Inexplicablemente, esta simple pregunta desencadenó la cólera de su señor. Carlomagno le instó a ocuparse de la mente de las muchachas y no volver a mencionar sus matrimonios. En adelante, no se permitió que tocaran tierra en las costas dominadas por Carlomagno las naves de los pescadores y comerciantes de lana británicos. Al propio tiempo, el rey apartó al eunuco Elisha, el bizantino, de su hija Rotruda, bajo la afirmación de que la embrutecida corte de Constantinopla había desdeñado a su hija, de lo cual no existe seguridad.
Alcuino no volvió a hablar del tema, considerando que la cólera de su señor era un malhumor pasajero. Sin embargo, demostró ser una actitud premeditada y consciente de Carlomagno, quien se complacía en escuchar las voces cantarínas de las muchachas y en contemplar sus esbeltas siluetas cabalgando sin dificultad tras él en sus viajes. El rey no estaba dispuesto a renunciar a esos goces y, poniendo una excusa tras otra, continuó oponiéndose a que se casaran, aunque tanto Rotruda como Berta estaban ya en edad de experimentar el abrazo de un hombre.
Fuera porque le alegraban en sus preocupaciones, o porque Fastrada expresaba su disgusto por las hijas de Hildegarda, Carlomagno man tuvo a las muchachas aún más cerca de él, hasta el punto de que empezó a correr la voz de que miraba a sus hijas con ojos incestuosos.
Entre los paladines, Angilberto, al menos, se convirtió en campeón de una de ellas, Berta. Como tutor de la muchacha, Angilberto podía pasear a solas con ella; igual que le había sucedido con la madre, aquel amante de la poesía suspiraba por la hermosa y alegre joven.
—Es una paloma —asintió Alcuino, hablando de ella con el paladín—, pero una paloma coronada.
—No —replicó Angilberto—. Por orden del rey, Berta no ceñirá nunca una corona. Para complacerle, será una canción, una visión gozosa, una paloma enjaulada.
Angilberto no pudo expresarse abiertamente ante el señor de los francos, como había hecho Adalardo tantos años antes, ni fue capaz de seguir enseñando de buen grado a la muchacha a extraer melodías de las cuerdas del arpa o a cantar laudes con voz airosa. Profundamente enamorado y siendo ella la mayor de las dos, Angilberto la imaginó condenada sin piedad a la virginidad, como su tía Gisela, y a la servidumbre como su dulce madre, Hildegarda.

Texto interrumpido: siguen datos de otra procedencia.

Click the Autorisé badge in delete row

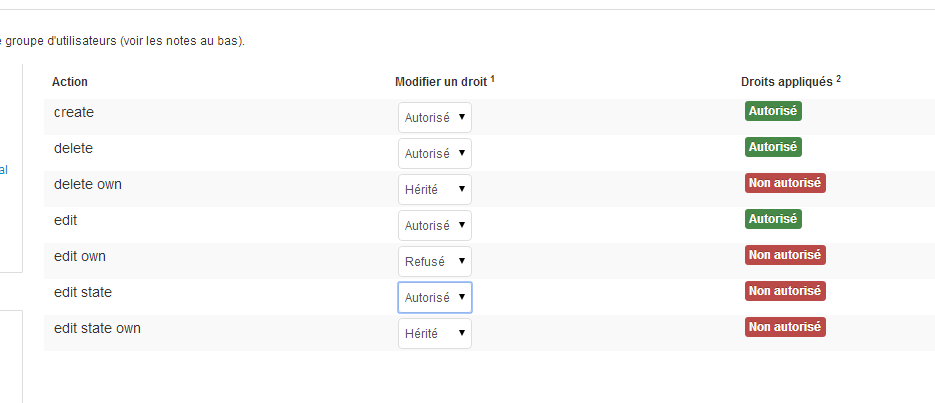point(773,147)
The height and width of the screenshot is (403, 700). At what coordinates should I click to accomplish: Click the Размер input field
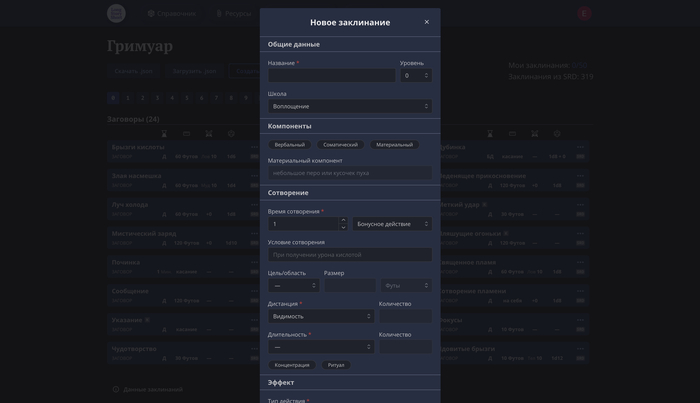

Berta, en cambio, no tenía tales presentimientos. Le hacía muecas de burla, bailaba hacia atrás por el sendero delante de él y, cuando le veía mantener su silencio taciturno, preguntaba con dulzura:
—¿Qué te aflige, amigo?
Después, le abrazaba con toda la fuerza de sus jóvenes brazos.
Años después, cuando Carlomagno pidió a su capellán palatino que describiera con versos a Berta, Angilberto escribió: «Brilla como una flor entre el círculo de sus doncellas. En la música de su voz, en la luz de su rostro, en el orgullo de su andar, refleja la imagen de su real padre».
Carlomagno se mostró muy satisfecho con los versos.